YOUR GOAL —
Please present the material below as a numbered list, starting at the line that contains "The height and" and ending with the line that contains "Action: [x=144, y=21]", both included. Skip blank lines and leave out the pictures.

begin AVAILABLE DATA

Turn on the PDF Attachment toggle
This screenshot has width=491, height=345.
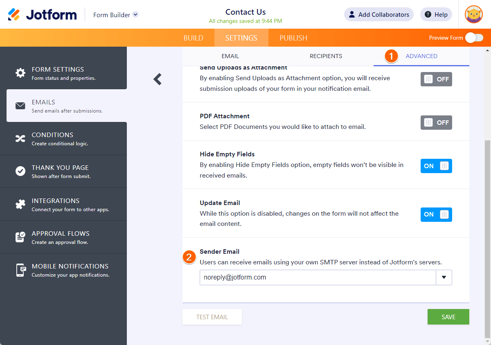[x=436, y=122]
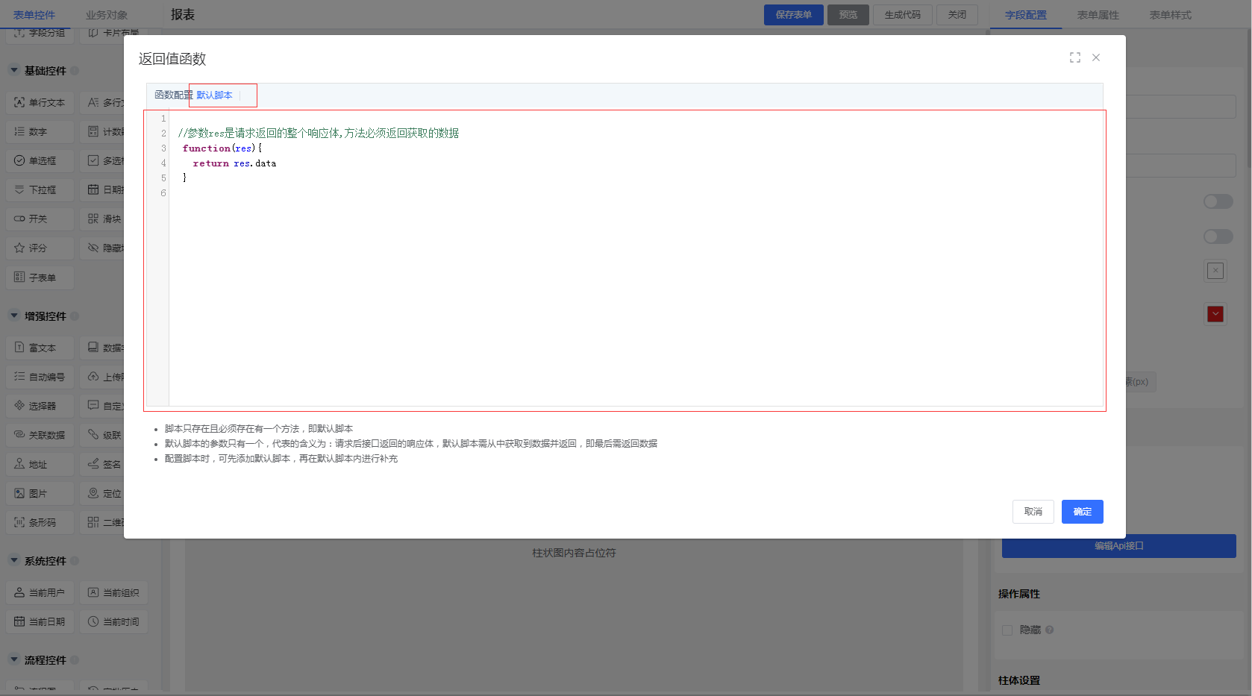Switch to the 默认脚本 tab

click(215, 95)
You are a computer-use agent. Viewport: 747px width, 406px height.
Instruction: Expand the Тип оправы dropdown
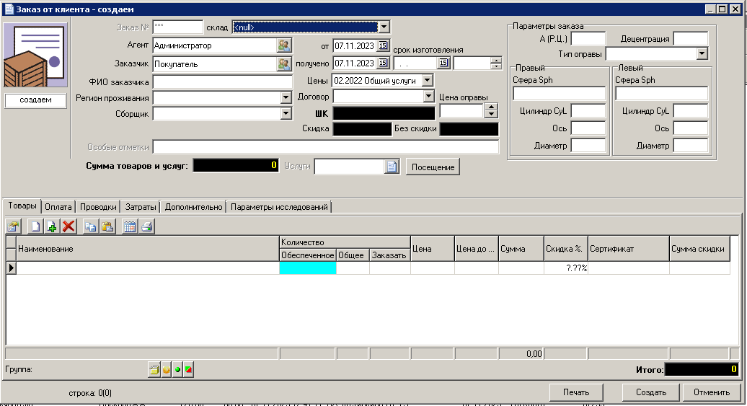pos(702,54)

end AVAILABLE DATA
begin AVAILABLE DATA

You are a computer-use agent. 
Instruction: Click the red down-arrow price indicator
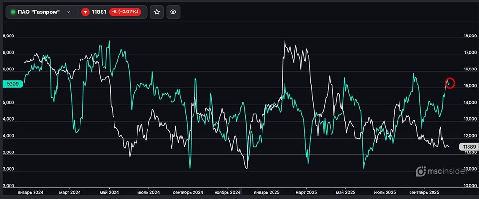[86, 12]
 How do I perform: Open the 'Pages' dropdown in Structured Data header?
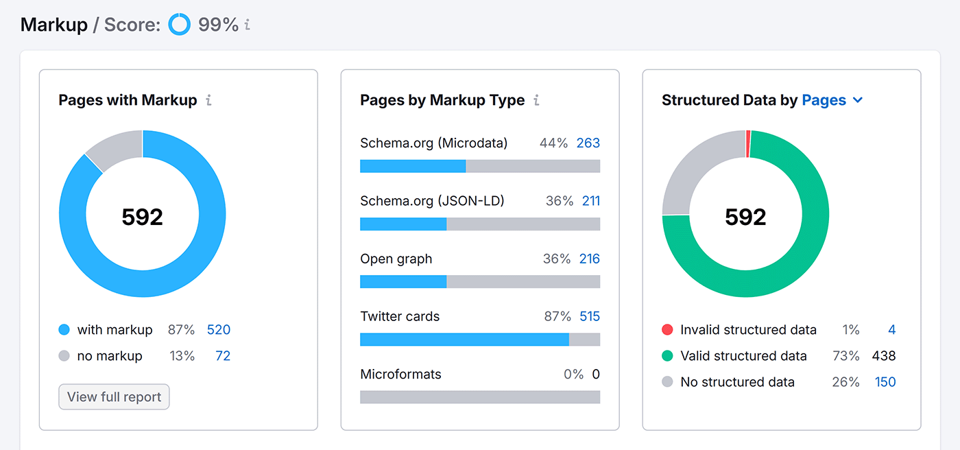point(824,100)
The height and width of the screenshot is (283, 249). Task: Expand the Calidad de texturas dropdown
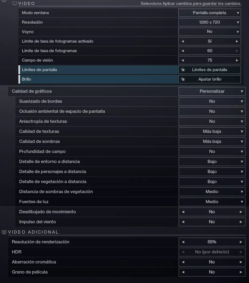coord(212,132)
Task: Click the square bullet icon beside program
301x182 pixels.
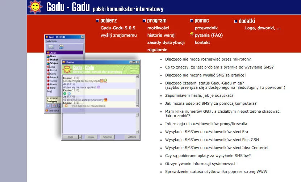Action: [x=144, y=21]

end AVAILABLE DATA

RESULT FOR THIS EXERCISE —
1. The height and width of the screenshot is (283, 249). Task: Expand the Calidad de texturas dropdown
2. coord(212,132)
3. Task: Click the square bullet icon beside program
4. 301x182 pixels.
5. Action: [x=144, y=21]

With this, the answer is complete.